------ GIVEN PASSAGE
Werner Heisenberg


Werner Karl Heisenberg was a German theoretical physicist, one of the main pioneers of the theory of quantum mechanics and a principal scientist in the German nuclear program during World War II.
Heisenberg published his Umdeutung paper in 1925, a major reinterpretation of old quantum theory. In the subsequent series of papers with Max Born and Pascual Jordan, during the same year, his matrix formulation of quantum mechanics was substantially elaborated. He is known for the uncertainty principle, which he published in 1927. He received the Nobel Prize in Physics in 1932 "for the creation of quantum mechanics".
Heisenberg also made contributions to the theories of the hydrodynamics of turbulent flows, the atomic nucleus, ferromagnetism, cosmic rays, and subatomic particles. He introduced the concept of a wave function collapse. He was also instrumental in planning the first West German nuclear reactor in Karlsruhe, together with a research reactor in Munich, in 1957.
Following World War II, Heisenberg was appointed Director of the Kaiser Wilhelm Institute for Physics, which soon thereafter was renamed the Max Planck Institute for Physics. He was director until it was moved to Munich in 1958. He was Director of the Max Planck Institute for Physics and Astrophysics from 1960 to 1970.
Heisenberg was also President of the German Research Council, Chairman of the Commission for Atomic Physics, Chairman of the Nuclear Physics Working Group, and President of the Alexander von Humboldt Foundation.

Early life and education

Early years

Werner Karl Heisenberg was born in Würzburg, Germany, to Kaspar Ernst August Heisenberg, and his wife, Annie Wecklein. His father was a secondary school teacher of classical languages who became Germany's only ordentlicher Professor of medieval and modern Greek studies in the university system.
Heisenberg was raised and lived as a Lutheran Christian. In his late teenage years, Heisenberg read Plato's Timaeus while hiking in the Bavarian Alps. He recounted philosophical conversations with his fellow students and teachers about understanding the atom while receiving his scientific training in Munich, Göttingen and Copenhagen. Heisenberg later stated that "My mind was formed by studying philosophy, Plato and that sort of thing" and that "Modern physics has definitely decided in favor of Plato. In fact the smallest units of matter are not physical objects in the ordinary sense; they are forms, ideas which can be expressed unambiguously only in mathematical language".
------------
------ GIVEN INFORMATION
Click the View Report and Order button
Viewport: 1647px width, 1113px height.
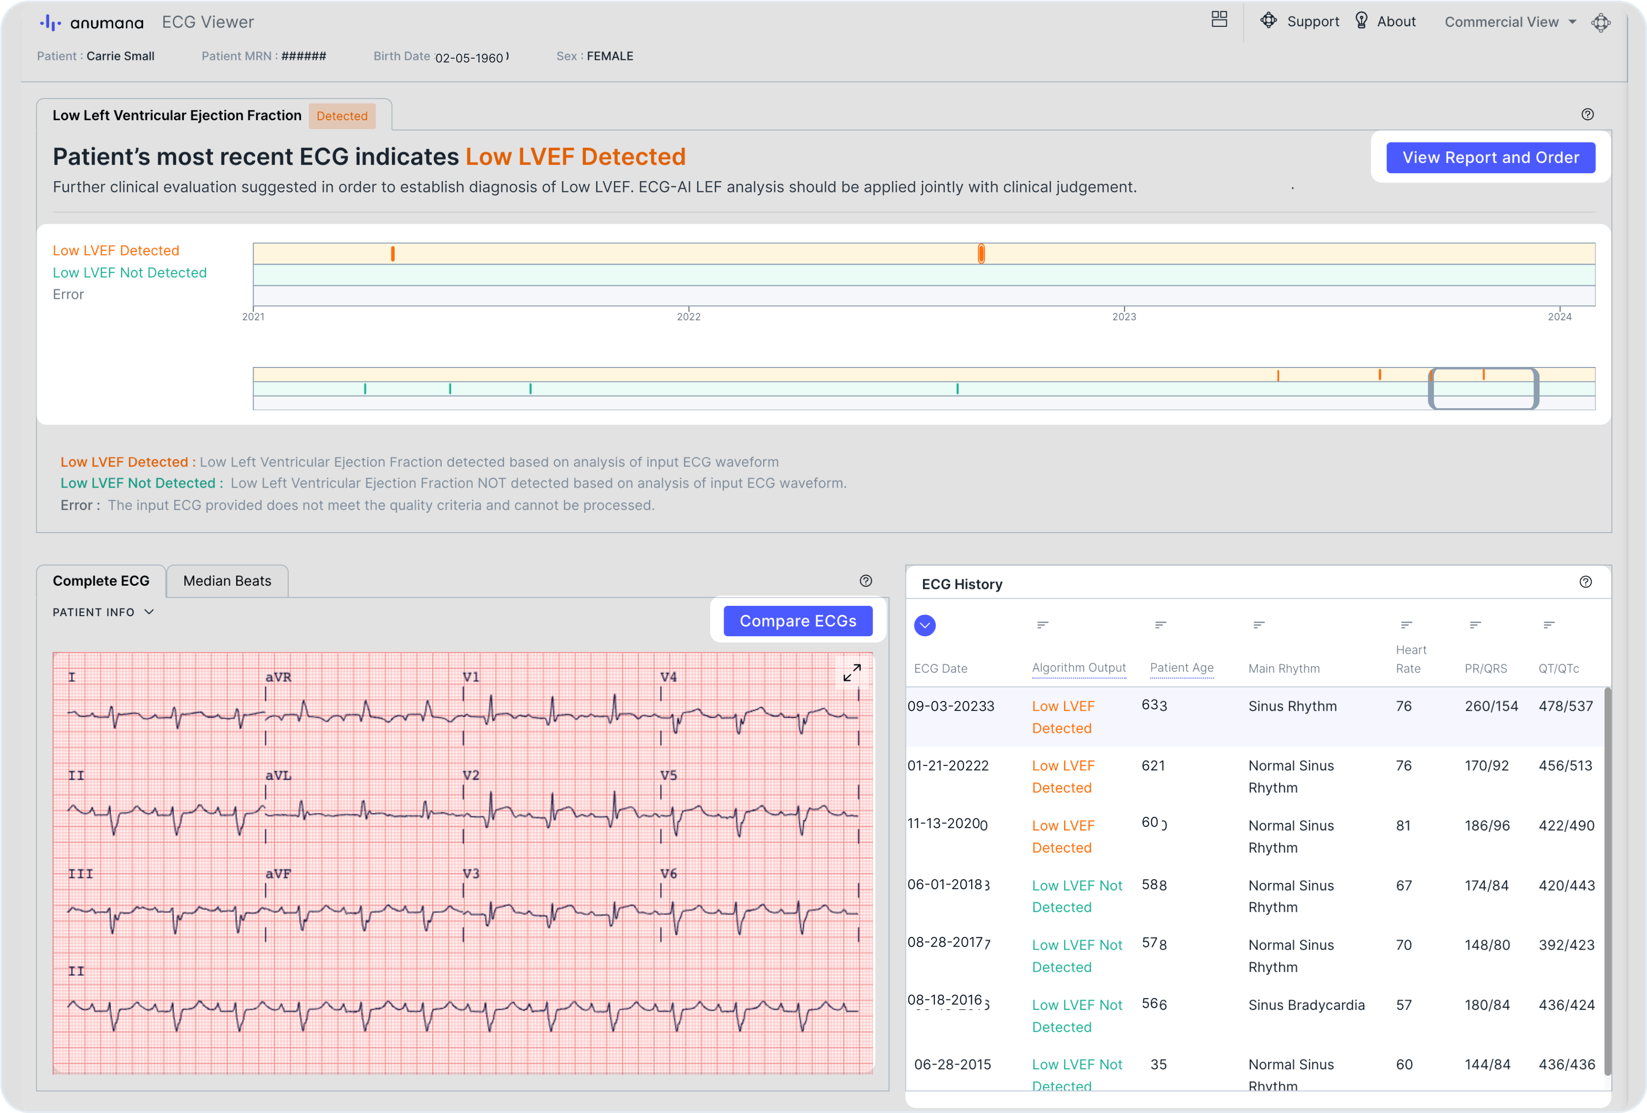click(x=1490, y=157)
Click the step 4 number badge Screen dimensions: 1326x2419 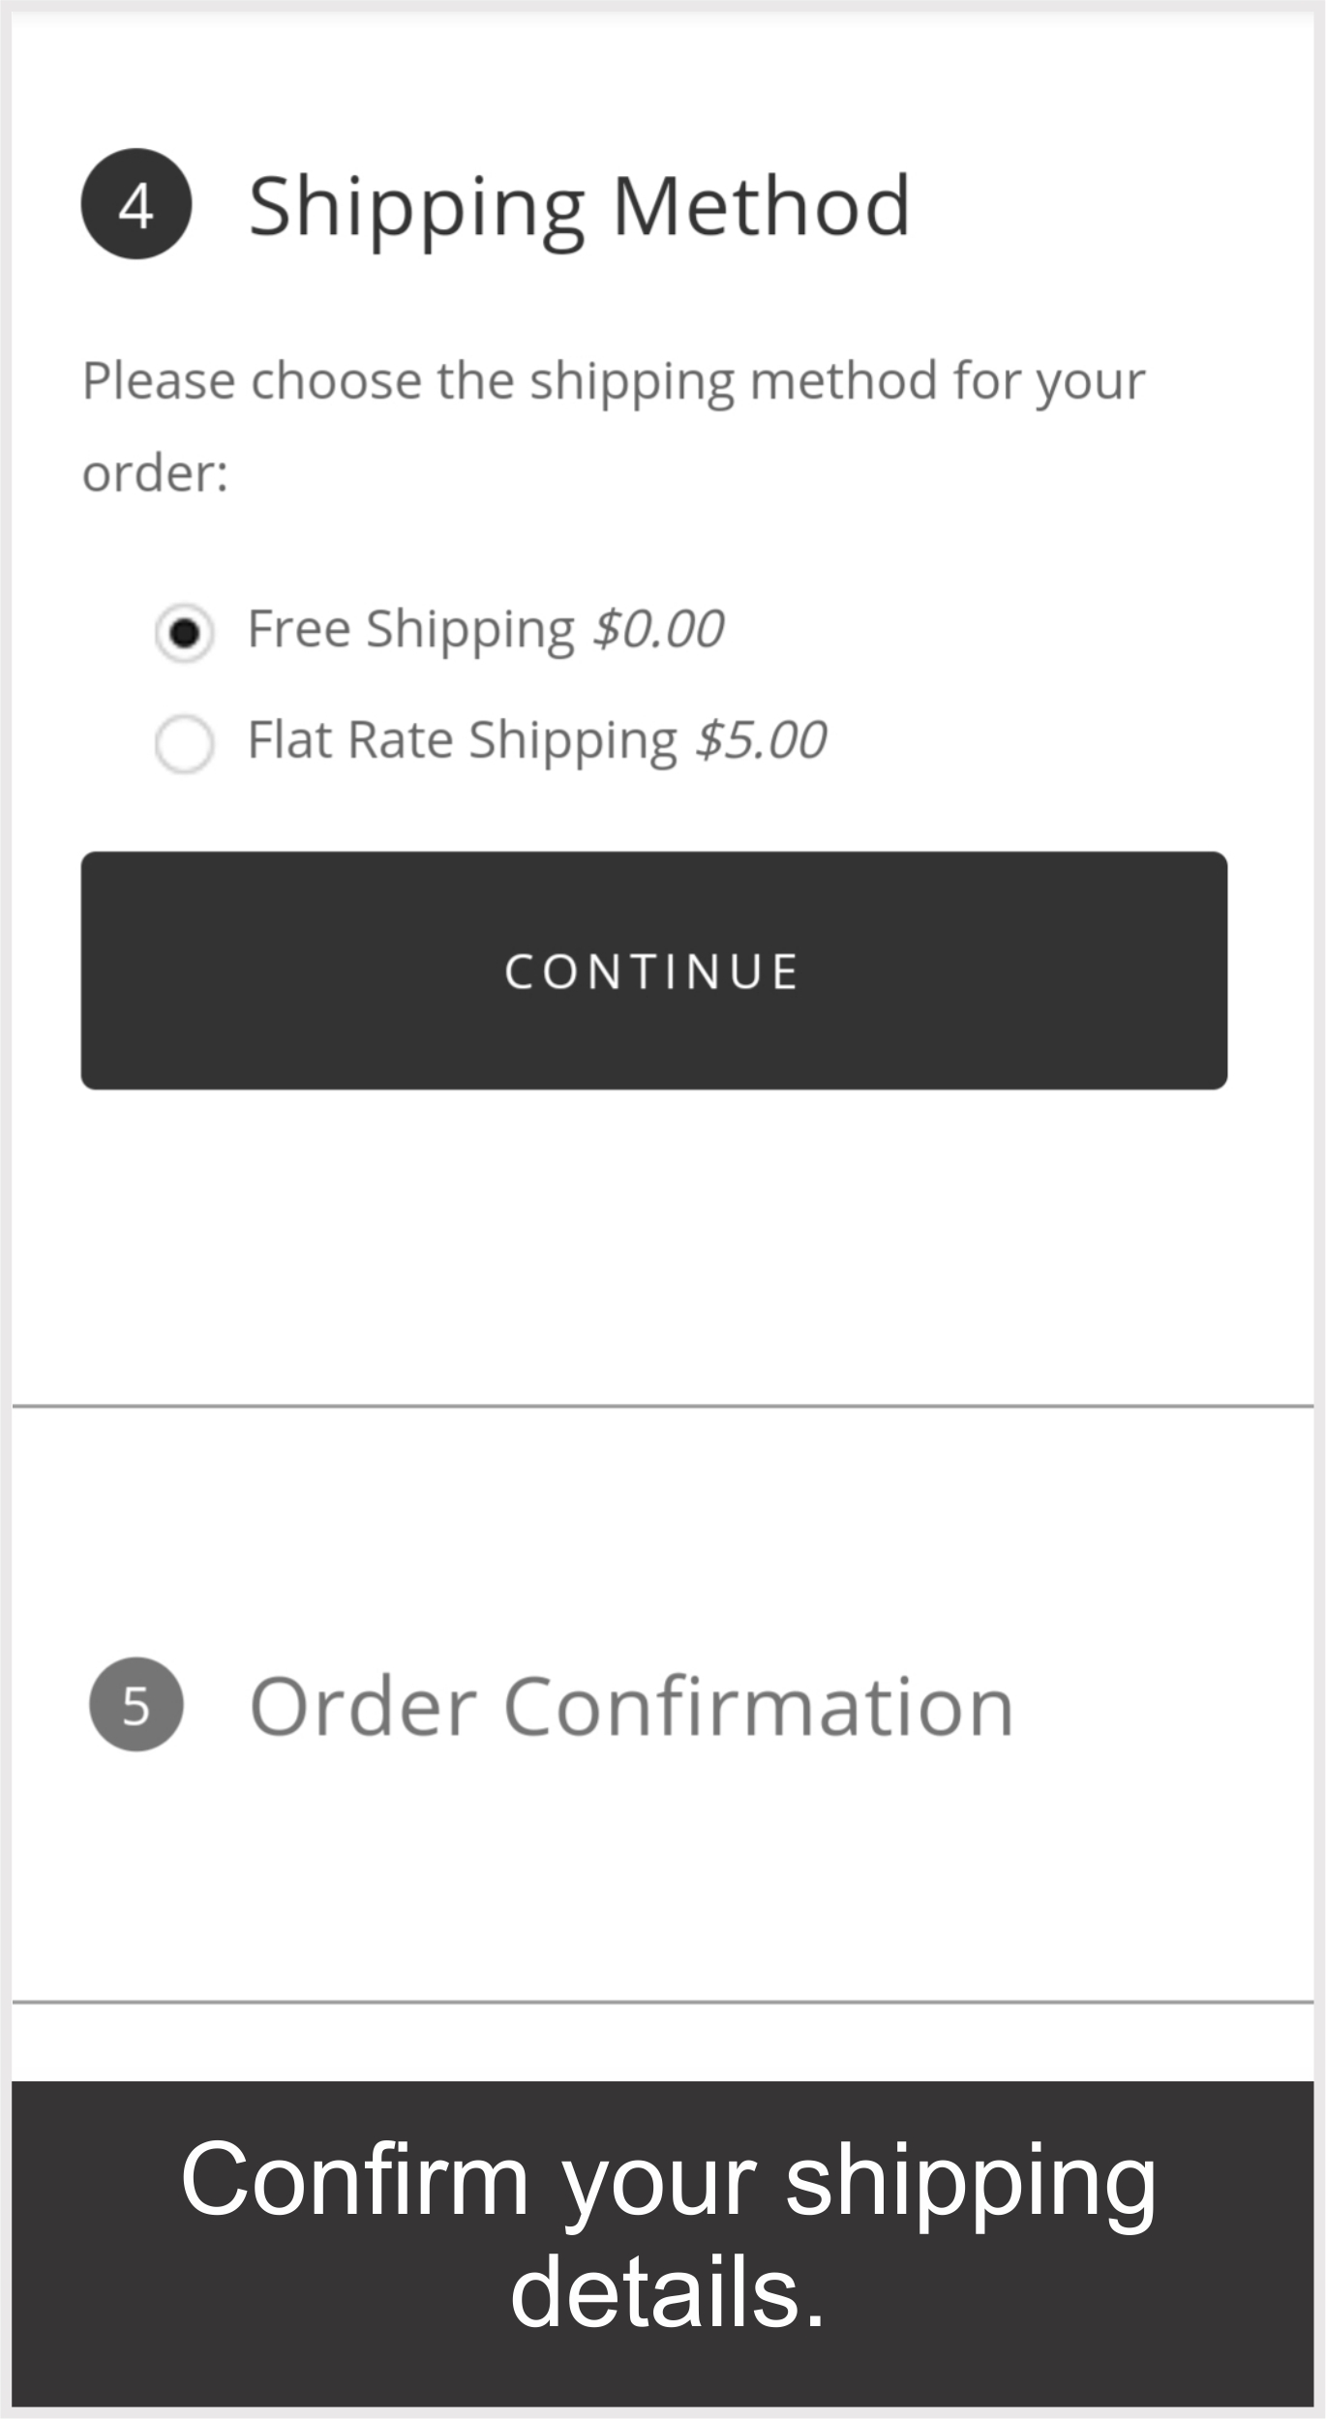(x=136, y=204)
------------
### AIM 1
Rewrite the stretch of the Heisenberg biography from "Heisenberg also made" through "von Humboldt Foundation.", replacing "Karlsruhe" with "Stuttgart".
### AIM 2
According to the Heisenberg biography, in what year did he publish the uncertainty principle?
### AIM 3
Do these statements agree with the Heisenberg biography? Answer yes or no for each, quoting the words that decide it.
(a) Heisenberg received the Nobel Prize in Physics in 1932.
(b) Heisenberg was born in Munich.
(c) Heisenberg headed the Max Planck Institute for Physics and Astrophysics from 1960 to 1970.

### FULL OUTPUT 1
Heisenberg also made contributions to the theories of the hydrodynamics of turbulent flows, the atomic nucleus, ferromagnetism, cosmic rays, and subatomic particles. He introduced the concept of a wave function collapse. He was also instrumental in planning the first West German nuclear reactor in Stuttgart, together with a research reactor in Munich, in 1957.
Following World War II, Heisenberg was appointed Director of the Kaiser Wilhelm Institute for Physics, which soon thereafter was renamed the Max Planck Institute for Physics. He was director until it was moved to Munich in 1958. He was Director of the Max Planck Institute for Physics and Astrophysics from 1960 to 1970.
Heisenberg was also President of the German Research Council, Chairman of the Commission for Atomic Physics, Chairman of the Nuclear Physics Working Group, and President of the Alexander von Humboldt Foundation.

### FULL OUTPUT 2
1927

### FULL OUTPUT 3
(a) Yes: "He received the Nobel Prize in Physics in 1932 "for the creation of quantum mechanics"."
(b) No: "Werner Karl Heisenberg was born in Würzburg, Germany"
(c) Yes: "He was Director of the Max Planck Institute for Physics and Astrophysics from 1960 to 1970."